Back then Ambani had said that in the next 10 years (by 2027), the Indian economy would rank among the top three in the world. To achieve this, the Indian IT industry would play a foundational role in creating a future-ready digital infrastructure. India did miss the first three industrial revolutions — mechanisation, mass production and automation. However, the country was perfectly positioned to break from its shackles in the fourth industrial revolution. Fuelled by connectivity, data and artificial intelligence, this was India’s Mukesh Ambani’s optimism was rooted in the mobile growth that India had seen. The business visionaries subsequent decisions saw Reliance Jio playing a transformational role in data proliferation in India. This was aided by significant work done by many other national and international companies including the Big Tech (Microsoft, Meta, Alphabet, Amazon) players. The support and initiatives from the government of India set the right building blocks for India’s transformation into becoming a robust tech economy.
The MyGov infographic was interesting was due to some of the points it highlighted, as they reinforce why 2021 is another milestone year in India’s data and digital journey.
Citing several sources, the key points included the fact that India exported software worth more than the oil exported by Saudi Arabia in 2021. Software services exports are estimated at $133.7 billion during 2020-21. Employment in the data industry is expected to grow from 5 million to 10 million in 10 years. IT industry is expected to contribute 10 per cent to India’s GDP by 2025. IT & software market revenues will cross $195 billion in 2021. And finally, India already ranks third worldwide in the number of ‘cloud experts’ in FY 21.
Each of these is not a surprise, and in fact, there are much more statistics and data points out there on why this year is defined as India’s best tech year yet. If one looked in the rearview mirror, India’s impact on the planet is evident when it comes to IT services, global innovation centres or the various allied capability centres coming out of India for global companies. But the most important driving force behind all this is the existing skillset pool in India, arguably among the leaders in this aspect globally.

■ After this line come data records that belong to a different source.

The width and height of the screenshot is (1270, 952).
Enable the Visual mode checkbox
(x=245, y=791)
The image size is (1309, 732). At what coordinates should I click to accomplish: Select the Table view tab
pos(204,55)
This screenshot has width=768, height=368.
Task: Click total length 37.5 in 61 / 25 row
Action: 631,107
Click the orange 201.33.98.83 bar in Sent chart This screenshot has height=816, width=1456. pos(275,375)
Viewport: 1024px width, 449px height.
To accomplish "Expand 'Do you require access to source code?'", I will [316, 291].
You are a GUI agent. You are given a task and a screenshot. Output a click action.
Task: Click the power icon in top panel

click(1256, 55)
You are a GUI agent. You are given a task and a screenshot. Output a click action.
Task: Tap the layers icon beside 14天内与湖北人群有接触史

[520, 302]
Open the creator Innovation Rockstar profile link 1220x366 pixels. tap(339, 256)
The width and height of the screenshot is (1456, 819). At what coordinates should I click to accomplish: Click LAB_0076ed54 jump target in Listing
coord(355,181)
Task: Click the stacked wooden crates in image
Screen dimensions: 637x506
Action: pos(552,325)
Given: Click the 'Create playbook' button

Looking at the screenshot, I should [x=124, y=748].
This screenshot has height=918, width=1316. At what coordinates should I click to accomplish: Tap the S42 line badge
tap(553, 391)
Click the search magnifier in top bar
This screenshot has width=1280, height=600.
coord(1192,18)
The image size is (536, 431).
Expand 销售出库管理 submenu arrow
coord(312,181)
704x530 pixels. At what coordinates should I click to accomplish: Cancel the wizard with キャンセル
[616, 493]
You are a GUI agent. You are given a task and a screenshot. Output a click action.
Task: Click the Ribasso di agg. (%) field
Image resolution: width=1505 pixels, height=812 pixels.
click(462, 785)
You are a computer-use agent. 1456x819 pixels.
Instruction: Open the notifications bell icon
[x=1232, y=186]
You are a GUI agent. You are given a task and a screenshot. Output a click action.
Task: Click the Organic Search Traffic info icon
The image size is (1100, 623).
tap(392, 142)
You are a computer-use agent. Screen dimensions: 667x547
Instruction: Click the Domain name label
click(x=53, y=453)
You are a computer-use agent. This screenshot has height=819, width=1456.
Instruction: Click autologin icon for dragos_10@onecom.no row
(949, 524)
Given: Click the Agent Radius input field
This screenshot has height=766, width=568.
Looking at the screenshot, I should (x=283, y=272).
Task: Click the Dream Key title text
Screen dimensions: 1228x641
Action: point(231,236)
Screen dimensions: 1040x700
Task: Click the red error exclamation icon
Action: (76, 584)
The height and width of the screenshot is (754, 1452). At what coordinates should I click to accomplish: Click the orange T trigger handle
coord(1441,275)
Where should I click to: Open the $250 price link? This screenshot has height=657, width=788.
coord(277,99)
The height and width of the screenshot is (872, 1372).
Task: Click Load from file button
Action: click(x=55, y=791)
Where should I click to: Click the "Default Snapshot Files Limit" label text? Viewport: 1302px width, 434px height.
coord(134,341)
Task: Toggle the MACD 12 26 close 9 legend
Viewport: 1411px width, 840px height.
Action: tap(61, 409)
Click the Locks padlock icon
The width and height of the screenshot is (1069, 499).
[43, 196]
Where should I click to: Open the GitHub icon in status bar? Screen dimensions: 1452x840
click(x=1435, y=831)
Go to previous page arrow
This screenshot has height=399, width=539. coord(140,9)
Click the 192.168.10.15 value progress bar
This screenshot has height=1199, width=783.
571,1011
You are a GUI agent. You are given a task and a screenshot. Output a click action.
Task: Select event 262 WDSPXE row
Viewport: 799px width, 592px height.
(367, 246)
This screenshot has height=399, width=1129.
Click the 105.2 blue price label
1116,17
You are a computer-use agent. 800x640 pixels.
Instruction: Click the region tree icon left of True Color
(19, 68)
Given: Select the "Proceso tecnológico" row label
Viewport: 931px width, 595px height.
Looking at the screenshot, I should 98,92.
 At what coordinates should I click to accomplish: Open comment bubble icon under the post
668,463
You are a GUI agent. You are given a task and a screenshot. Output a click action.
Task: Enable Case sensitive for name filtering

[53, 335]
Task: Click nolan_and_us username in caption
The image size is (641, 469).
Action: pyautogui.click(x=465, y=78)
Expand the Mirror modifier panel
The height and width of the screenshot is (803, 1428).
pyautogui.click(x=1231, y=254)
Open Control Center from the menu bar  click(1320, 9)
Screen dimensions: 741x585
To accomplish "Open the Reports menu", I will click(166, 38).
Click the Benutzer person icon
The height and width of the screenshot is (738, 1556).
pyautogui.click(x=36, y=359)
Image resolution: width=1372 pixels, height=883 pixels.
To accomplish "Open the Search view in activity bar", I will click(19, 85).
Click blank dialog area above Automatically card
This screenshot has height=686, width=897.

India’s scale cannot be replicated and some trends of the past signal the nature of the change that can be expected on this front. There is a constant disruption in skillsets in play. The internet gave birth to skills that never existed; data is creating more of these. Data is the foundation on which artificial intelligence, automation, and most new trends are shaped — the ‘data-of-everything’ is the trigger for the ‘transformation-of-everything’. The presence of data has led to the debate of including intangibles in the balance sheet, and what would be the universally accepted way to do this.
Due to these emerging needs, and the resulting skillset gap, a new breed of data scientists, data designers and data decoders will come to the fore. This will demand not just a hardcore technology requisite but will have a creative layer to it. Skills of very different kinds will be needed as companies leverage the new data and digital wave. People will be riding this in unique ways both as consumers and service providers.
Enabling this digital wave will be an important subject for all. This is where digital skills will be the big differentiator and this is where India’s digital disruptors will shine globally.